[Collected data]
==*==
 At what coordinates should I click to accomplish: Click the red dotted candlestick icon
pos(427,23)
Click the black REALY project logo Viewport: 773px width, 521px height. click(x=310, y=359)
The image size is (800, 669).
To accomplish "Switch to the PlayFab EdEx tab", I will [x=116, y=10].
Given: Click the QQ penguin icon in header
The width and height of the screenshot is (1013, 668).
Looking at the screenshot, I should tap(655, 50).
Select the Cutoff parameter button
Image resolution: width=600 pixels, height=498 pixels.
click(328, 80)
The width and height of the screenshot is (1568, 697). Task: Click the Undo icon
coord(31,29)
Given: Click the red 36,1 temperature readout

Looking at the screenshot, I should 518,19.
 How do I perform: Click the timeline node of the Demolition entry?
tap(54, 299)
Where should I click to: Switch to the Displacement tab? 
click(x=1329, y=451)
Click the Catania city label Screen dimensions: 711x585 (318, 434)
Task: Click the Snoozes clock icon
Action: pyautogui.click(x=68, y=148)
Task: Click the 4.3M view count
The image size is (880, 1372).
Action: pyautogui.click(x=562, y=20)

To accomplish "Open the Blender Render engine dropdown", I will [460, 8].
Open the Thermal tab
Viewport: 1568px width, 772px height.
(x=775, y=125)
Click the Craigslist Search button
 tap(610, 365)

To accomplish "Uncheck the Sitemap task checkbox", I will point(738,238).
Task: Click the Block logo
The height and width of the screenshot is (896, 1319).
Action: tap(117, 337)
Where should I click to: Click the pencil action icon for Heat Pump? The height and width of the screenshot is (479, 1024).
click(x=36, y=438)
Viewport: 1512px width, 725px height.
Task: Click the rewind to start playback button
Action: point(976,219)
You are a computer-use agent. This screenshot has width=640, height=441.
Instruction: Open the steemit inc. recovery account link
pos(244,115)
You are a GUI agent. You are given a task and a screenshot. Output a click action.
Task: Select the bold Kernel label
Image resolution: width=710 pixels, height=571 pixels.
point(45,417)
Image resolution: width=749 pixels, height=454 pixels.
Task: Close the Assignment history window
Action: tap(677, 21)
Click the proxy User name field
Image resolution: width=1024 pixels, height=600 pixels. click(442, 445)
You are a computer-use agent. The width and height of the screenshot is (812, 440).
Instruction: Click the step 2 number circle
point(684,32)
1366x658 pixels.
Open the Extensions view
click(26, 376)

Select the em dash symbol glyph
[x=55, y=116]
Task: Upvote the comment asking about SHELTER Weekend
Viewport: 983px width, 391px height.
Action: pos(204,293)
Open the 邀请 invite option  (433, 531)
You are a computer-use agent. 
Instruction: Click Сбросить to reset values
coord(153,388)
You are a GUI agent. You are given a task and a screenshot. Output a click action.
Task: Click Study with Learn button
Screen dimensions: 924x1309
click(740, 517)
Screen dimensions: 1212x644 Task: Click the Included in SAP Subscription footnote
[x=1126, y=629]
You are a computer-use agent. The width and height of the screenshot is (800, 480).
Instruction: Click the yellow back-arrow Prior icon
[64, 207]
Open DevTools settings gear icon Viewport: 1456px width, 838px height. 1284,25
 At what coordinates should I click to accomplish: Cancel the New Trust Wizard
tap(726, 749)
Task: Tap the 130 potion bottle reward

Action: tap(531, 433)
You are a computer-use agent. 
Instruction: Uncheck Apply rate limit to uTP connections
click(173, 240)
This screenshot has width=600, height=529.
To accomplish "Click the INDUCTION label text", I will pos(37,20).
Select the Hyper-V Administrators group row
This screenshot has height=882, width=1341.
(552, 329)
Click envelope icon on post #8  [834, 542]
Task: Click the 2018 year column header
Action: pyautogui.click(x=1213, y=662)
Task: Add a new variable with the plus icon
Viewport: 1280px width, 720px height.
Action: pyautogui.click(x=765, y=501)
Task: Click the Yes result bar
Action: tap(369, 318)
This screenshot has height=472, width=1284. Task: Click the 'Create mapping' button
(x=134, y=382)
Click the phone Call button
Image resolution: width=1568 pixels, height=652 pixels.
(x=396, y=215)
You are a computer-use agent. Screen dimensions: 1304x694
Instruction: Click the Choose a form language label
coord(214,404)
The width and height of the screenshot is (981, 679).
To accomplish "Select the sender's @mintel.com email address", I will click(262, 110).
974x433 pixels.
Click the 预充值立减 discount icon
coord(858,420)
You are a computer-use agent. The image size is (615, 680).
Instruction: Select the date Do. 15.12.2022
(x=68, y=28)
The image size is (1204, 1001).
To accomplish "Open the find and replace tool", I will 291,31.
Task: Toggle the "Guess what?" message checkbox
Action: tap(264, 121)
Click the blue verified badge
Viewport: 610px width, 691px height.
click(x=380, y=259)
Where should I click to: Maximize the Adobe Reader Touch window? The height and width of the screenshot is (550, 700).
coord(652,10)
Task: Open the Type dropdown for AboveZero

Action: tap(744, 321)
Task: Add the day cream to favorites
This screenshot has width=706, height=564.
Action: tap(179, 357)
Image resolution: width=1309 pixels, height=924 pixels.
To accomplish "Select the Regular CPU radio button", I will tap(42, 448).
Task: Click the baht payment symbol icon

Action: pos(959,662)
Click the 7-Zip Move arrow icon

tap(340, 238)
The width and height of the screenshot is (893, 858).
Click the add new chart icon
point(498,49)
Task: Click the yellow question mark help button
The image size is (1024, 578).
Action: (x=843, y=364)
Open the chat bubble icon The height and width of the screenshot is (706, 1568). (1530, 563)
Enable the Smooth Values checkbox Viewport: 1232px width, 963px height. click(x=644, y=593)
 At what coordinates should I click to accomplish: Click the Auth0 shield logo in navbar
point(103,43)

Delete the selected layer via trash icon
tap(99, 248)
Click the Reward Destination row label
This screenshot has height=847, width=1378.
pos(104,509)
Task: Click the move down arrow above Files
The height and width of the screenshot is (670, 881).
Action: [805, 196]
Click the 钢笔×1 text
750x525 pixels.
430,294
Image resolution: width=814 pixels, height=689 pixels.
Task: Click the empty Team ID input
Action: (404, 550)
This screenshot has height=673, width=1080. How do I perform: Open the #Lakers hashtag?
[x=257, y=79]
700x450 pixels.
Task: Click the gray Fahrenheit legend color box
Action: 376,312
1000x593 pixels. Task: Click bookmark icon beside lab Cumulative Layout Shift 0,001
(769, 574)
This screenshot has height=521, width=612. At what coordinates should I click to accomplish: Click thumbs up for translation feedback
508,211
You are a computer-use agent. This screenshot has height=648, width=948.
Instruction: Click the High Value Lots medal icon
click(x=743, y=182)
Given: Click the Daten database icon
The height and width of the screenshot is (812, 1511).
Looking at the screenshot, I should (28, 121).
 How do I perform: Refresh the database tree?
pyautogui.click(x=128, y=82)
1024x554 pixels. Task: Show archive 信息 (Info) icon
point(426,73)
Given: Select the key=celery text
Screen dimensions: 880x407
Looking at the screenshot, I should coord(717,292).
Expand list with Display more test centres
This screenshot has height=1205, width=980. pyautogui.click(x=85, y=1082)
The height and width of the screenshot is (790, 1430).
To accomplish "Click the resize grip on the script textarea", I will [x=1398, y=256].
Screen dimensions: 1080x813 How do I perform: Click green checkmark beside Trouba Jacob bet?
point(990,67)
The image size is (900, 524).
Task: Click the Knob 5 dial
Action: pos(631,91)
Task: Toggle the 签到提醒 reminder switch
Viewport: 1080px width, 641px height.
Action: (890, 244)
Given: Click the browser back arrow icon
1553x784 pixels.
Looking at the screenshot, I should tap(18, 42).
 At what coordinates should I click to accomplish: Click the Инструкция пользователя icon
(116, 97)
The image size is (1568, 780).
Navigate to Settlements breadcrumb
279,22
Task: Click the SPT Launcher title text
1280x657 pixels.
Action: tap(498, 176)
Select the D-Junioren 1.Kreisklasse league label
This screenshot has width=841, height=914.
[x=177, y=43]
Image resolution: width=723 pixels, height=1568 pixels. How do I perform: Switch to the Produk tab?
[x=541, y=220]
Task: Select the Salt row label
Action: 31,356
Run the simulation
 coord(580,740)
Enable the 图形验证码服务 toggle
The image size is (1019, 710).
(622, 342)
==*==
TASK PROMPT
All that is needed is the exact run of lines above from the line containing "Task: Tap the 130 potion bottle reward" through the line containing "Task: Add a new variable with the plus icon", both of them included.

WRITTEN SOLUTION
Task: Tap the 130 potion bottle reward

Action: tap(531, 433)
You are a computer-use agent. 
Instruction: Uncheck Apply rate limit to uTP connections
click(173, 240)
This screenshot has width=600, height=529.
To accomplish "Click the INDUCTION label text", I will pos(37,20).
Select the Hyper-V Administrators group row
This screenshot has height=882, width=1341.
(552, 329)
Click envelope icon on post #8  [834, 542]
Task: Click the 2018 year column header
Action: pyautogui.click(x=1213, y=662)
Task: Add a new variable with the plus icon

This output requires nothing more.